Warehouse execution systems grew out of the need to manage the way orders are processed in highly automated DCs to get more efficiency out of high-end fixed automation—but now the focus is expanding.
Many DCs make use of automation such as light-directed putwalls where workers process orders. WES can help avoid inefficiencies at putwalls by intelligently deciding which orders and items should be processed using a putwall, and which orders are best processed some other way, says Dan Gilmore, chief marketing officer with Softeon, which offers WMS/WES software. Generally, it’s best to avoid sending single line item orders through a putwall, as that creates an extra handling step versus a method like pick to cart.
“The software needs to be smart enough to identify which orders are best suited for processing through a putwall and release them in a way that will complete the maximum number of orders in the fewest number of picks.”
In Gilmore’s view, WES is evolving in a way that makes it essential to concepts like the “smart” or “autonomous” warehouse, especially if the WES has WMS-level functions in areas like labor management and cartonization. “To get to the fully smart warehouse, you need WES and WMS working together,” says Gilmore.
Predictive and Automatic
To gain maximum benefit from WES, it’s best to let the software’s algorithms automatically make many decisions around balanced flow and order release, rather than kicking them up for review by managers.
Gilmore says one customer deploying Softeon’s WES initially wanted some decisions elevated to managers for review, but during implementation, the supervisors didn’t have enough time to do those reviews, so they let the WES make decisions autonomously. “It operated flawlessly, so they decided, ‘we’re not going to back to recommendation mode,’” says Gilmore.

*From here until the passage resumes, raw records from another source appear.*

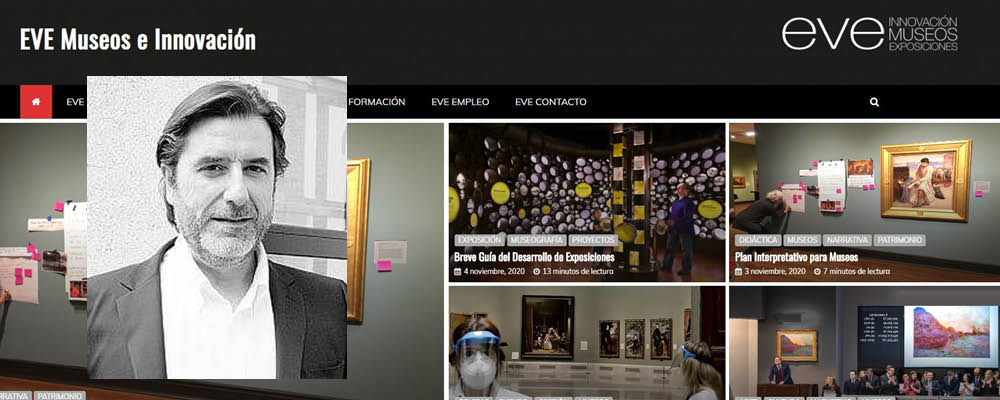Go to the EVE CONTACTO page
This screenshot has width=1000, height=400.
coord(551,102)
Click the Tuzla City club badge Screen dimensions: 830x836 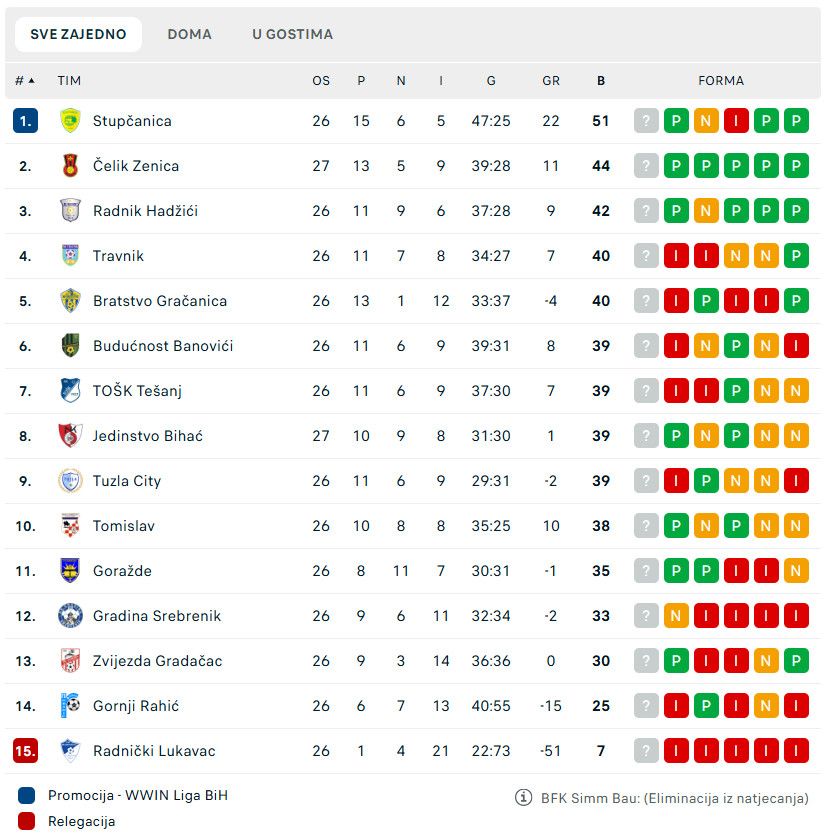tap(69, 481)
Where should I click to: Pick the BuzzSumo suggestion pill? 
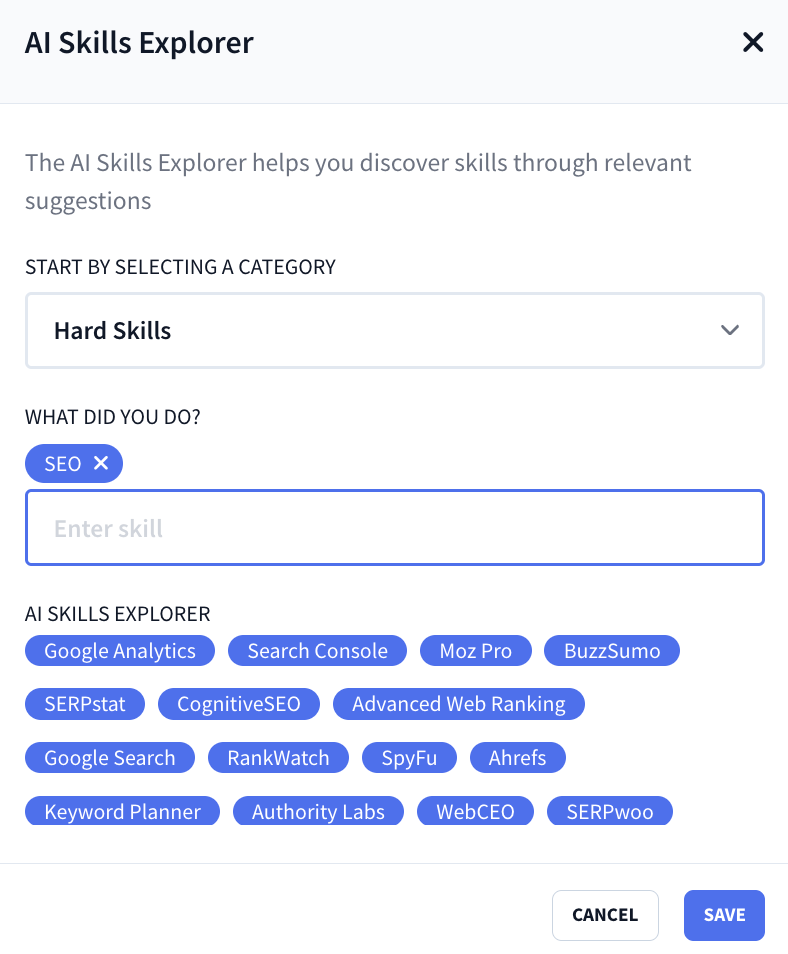tap(611, 650)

While business intelligence features live under WES when it comes to rapid decisions around the release of work to the floor, or how to balance work across zones, it’s best to let WES logic make most decisions, says Gilmore. “The system understands all those factors and can just automatically release work in a way that hits the carrier cutoff times,” he adds. “And, by the way, it is learning over time through machine learning what the actual performance parameters are, and refining its decisions through that knowledge.”